И, захлебываясь быстрым шопотом, сказал:

– Необыкновенной мудрости. Ослепляет душу. Несокрушимого бесстрашия...

Он вдруг оборвал речь, беспокойно завозился, захлопал подушкой и, пробормотав: «Извините, мешаю вам уснуть», – замолчал. Самгин подумал, что он, должно быть, закутался одеялом с головою. Тишина стала плотней, и долго не слышно было ни звука, – потом в парке кто-то тяжко зашлепал по луже. Самгин, прислушиваясь, вспомнил проповедника Якова, человека о трех пальцах, – «камень – дурак, дерево – дурак». Вспомнил Диомидова. Дьякона, «взыскующих града». Сектантов – миллионы, социалистов – тысячи. Возможно, что Марина – права, интеллигенция не знает подлинной духовной жизни народа. Она ищет в народе только отражения своих материалистических верований. Марина, конечно, не может быть сектанткой...

Где-то очень далеко, волком, заливисто выл пес, с голода или со страха. Такая ночь едва ли возможна в культурных государствах Европы, – ночь, когда человек, находясь в сорока верстах от города, чувствует себя в центре пустыни.

Заснул он на рассвете, – разбудили его Захарий и Ольга, накрывая стол для завтрака. Захарий был такой же, как всегда, тихий, почтительный, и белое лицо его, как всегда, неподвижно, точно маска. Остроносая, бойкая Ольга говорила с ним небрежно и даже грубовато.

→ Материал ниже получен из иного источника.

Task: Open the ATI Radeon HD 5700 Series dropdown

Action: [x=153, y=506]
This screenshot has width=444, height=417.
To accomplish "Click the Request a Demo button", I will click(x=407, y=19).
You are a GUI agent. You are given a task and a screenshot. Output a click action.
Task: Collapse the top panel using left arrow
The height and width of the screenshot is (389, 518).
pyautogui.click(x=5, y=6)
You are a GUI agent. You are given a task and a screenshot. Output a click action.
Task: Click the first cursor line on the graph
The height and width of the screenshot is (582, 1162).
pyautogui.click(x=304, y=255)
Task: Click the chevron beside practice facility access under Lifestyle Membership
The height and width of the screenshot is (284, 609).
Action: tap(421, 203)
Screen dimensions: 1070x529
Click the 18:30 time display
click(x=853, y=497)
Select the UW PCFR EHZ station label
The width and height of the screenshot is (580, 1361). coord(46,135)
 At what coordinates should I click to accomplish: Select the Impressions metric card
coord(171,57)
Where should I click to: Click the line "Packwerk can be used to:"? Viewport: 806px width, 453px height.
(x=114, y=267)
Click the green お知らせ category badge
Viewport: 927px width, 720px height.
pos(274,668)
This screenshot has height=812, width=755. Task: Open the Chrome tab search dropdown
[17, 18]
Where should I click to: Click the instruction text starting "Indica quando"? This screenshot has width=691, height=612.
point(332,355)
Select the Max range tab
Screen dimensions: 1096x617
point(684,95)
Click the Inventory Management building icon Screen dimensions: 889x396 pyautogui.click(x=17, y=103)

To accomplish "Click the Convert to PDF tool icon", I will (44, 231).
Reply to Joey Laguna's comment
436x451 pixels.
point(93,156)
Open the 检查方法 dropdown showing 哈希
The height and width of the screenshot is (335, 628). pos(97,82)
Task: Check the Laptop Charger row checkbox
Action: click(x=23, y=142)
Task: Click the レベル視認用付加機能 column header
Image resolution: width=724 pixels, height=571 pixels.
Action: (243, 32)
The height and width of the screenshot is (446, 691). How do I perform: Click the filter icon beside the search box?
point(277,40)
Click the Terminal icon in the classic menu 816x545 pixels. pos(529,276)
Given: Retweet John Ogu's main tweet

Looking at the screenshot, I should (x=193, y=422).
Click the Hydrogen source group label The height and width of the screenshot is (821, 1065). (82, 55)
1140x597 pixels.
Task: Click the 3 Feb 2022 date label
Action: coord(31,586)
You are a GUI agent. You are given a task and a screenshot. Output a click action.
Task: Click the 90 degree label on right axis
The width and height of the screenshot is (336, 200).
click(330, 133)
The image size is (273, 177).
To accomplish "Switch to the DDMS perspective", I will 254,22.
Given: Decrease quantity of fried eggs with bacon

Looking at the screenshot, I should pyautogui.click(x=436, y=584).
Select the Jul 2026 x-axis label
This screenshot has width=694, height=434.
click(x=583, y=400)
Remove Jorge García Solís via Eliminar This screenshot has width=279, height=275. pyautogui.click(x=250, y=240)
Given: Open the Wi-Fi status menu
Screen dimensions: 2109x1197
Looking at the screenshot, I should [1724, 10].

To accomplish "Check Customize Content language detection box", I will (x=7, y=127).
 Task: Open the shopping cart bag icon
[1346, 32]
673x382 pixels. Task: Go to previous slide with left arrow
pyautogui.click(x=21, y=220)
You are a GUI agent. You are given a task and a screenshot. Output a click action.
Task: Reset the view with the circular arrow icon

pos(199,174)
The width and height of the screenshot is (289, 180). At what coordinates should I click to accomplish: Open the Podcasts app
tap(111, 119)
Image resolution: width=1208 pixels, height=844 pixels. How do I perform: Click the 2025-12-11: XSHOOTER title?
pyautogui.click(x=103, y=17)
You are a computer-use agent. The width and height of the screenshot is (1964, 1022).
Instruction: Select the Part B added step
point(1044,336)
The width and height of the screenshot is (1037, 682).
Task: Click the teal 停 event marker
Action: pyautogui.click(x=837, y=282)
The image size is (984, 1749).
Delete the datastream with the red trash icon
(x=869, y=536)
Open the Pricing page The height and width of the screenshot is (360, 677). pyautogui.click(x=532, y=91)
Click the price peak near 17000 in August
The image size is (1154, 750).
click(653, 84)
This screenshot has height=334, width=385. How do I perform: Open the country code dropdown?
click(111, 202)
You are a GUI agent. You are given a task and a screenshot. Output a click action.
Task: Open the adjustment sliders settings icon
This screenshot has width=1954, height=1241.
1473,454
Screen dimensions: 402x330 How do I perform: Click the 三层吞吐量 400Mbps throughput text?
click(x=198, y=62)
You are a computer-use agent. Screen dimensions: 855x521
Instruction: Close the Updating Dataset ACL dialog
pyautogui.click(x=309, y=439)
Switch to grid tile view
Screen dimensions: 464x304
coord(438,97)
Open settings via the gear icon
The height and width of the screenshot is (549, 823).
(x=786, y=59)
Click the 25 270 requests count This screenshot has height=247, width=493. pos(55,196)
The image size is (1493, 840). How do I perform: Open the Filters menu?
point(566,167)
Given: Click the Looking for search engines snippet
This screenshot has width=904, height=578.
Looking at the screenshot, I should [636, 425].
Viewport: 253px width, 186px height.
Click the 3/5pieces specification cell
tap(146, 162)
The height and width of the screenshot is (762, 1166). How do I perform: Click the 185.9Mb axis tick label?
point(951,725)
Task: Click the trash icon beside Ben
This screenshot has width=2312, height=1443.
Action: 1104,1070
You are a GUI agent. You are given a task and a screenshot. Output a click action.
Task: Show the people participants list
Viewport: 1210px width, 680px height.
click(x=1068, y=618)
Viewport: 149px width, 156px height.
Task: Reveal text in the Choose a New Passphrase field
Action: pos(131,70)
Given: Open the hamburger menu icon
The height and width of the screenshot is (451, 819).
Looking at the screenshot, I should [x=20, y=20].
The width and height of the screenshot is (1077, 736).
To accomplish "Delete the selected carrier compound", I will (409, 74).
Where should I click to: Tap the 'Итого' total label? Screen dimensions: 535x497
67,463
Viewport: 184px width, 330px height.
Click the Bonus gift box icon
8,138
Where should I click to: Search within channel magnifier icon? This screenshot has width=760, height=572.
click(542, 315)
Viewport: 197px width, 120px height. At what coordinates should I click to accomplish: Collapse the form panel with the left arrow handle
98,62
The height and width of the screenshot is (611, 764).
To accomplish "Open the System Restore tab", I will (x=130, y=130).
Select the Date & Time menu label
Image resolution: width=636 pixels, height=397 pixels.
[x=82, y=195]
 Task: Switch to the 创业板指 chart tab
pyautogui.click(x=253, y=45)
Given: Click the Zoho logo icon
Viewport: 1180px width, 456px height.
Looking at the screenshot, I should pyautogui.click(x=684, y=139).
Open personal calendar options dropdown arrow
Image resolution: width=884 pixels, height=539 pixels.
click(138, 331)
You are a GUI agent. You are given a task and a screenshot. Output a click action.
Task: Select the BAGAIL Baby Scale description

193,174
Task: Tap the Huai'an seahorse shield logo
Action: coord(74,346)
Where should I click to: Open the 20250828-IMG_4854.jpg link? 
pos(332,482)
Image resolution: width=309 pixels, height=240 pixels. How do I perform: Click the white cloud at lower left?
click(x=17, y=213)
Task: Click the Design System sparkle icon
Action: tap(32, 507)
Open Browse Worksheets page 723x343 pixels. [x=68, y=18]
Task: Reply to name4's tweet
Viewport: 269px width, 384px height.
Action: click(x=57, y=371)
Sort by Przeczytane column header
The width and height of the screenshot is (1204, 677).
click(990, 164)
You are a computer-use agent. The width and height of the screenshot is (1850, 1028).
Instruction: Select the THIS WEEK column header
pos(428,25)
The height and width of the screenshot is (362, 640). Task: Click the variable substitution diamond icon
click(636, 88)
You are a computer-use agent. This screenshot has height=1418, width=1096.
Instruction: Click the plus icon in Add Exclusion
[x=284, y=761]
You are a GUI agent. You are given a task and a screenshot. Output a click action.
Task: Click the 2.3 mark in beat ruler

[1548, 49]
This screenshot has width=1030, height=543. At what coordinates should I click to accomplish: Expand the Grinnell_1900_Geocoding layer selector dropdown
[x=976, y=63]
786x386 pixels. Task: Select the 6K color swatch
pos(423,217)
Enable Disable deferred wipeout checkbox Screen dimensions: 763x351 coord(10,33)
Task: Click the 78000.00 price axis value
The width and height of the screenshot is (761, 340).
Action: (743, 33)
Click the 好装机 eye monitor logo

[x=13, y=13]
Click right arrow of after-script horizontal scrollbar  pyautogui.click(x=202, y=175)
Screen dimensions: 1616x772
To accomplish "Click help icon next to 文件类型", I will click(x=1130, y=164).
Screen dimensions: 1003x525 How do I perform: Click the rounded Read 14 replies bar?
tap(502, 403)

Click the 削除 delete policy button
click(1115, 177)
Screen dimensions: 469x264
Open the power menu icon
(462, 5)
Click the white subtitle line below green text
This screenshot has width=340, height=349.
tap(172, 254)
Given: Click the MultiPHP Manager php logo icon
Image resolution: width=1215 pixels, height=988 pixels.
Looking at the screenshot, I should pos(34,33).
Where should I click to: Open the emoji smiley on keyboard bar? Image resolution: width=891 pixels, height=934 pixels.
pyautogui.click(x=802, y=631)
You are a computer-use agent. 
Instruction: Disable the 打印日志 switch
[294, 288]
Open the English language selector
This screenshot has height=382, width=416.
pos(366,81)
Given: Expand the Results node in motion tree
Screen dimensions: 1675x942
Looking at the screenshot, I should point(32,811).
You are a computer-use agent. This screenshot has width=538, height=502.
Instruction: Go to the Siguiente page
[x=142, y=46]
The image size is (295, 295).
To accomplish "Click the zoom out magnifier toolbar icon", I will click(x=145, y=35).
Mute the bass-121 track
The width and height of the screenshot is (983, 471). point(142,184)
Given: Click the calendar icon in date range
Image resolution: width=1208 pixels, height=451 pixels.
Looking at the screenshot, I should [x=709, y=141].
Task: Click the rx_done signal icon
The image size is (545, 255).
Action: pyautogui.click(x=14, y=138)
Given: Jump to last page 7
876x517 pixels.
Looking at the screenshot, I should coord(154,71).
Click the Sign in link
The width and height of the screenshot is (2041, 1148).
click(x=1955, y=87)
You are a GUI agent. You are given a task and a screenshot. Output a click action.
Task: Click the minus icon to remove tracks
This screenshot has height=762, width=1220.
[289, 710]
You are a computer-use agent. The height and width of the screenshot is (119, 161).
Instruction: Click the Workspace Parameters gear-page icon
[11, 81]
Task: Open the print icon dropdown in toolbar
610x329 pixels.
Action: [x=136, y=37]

Первой явилась к завтраку Марина в измятом, плохо выглаженном платье, в тяжелой короне волос, заплетенных в косу; ласково кивнув головою Самгину, она спросила:

– Мыши не съели тебя? Ужас, сколько мышей! А Захарию строго сказала:

– Разворовали тут всё.

– Вася! – ответил он, виновато разводя руками. – Он все раздает, что у него ни спроси. Третьего дня позволил лыко драть с молодых лип, – а вовсе и не время лыки-то драть, но ведь мужики – не взирают...

– Хорош охранитель, – усмехнулась Марина. – Вот, Клим Иванович, познакомься с Васей, – тут есть великан такой. Мужики считают его полуумным. Подкидыш, вероятно – барская шалость, может быть, родственник парижанину-то.

Пришла Лидия, тоже измятая, с кислым лицом, с капризно надутыми губами; ее Марина встретила еще более ласково, и это, видимо, искренно тронуло Лидию; обняв Марину за плечи, целуя голову ее, она сказала:

– С тобою всегда, везде хорошо!

– Вот какие мы, – откликнулась Марина, усаживая ее рядом с собою и говоря: – А я уже обошла дом, парк; ничего, – дом в порядке, парк зарос всякой дрянью, но – хорошо!

Тонкая, смуглолицая Лидия, в сером костюме, в шапке черных, курчавых волос, рядом с Мариной казалась не русской больше, чем всегда. В парке щебетали птицы, ворковал витютень, звучал вдали чей-то мягкий басок, а Лидия говорила жестяные слова:

– Он – очень наивный. Наука вовсе не отрицает, что все видимое создано из невидимого. Как остроумно сказал де-Местр, Жозеф: «Из всех пороков человека молодость – самый приятный».

Вошел Безбедов, весь в белом – точно санитар, в сандалиях на босых ногах; он сел в конце стола, так, чтоб Марина не видела его из-за самовара. Но она все видела.

– Тебе, Валентин, надобно брить физиономию, на ней что-то растет, – и безжалостно добавила: – Плесень какая-то.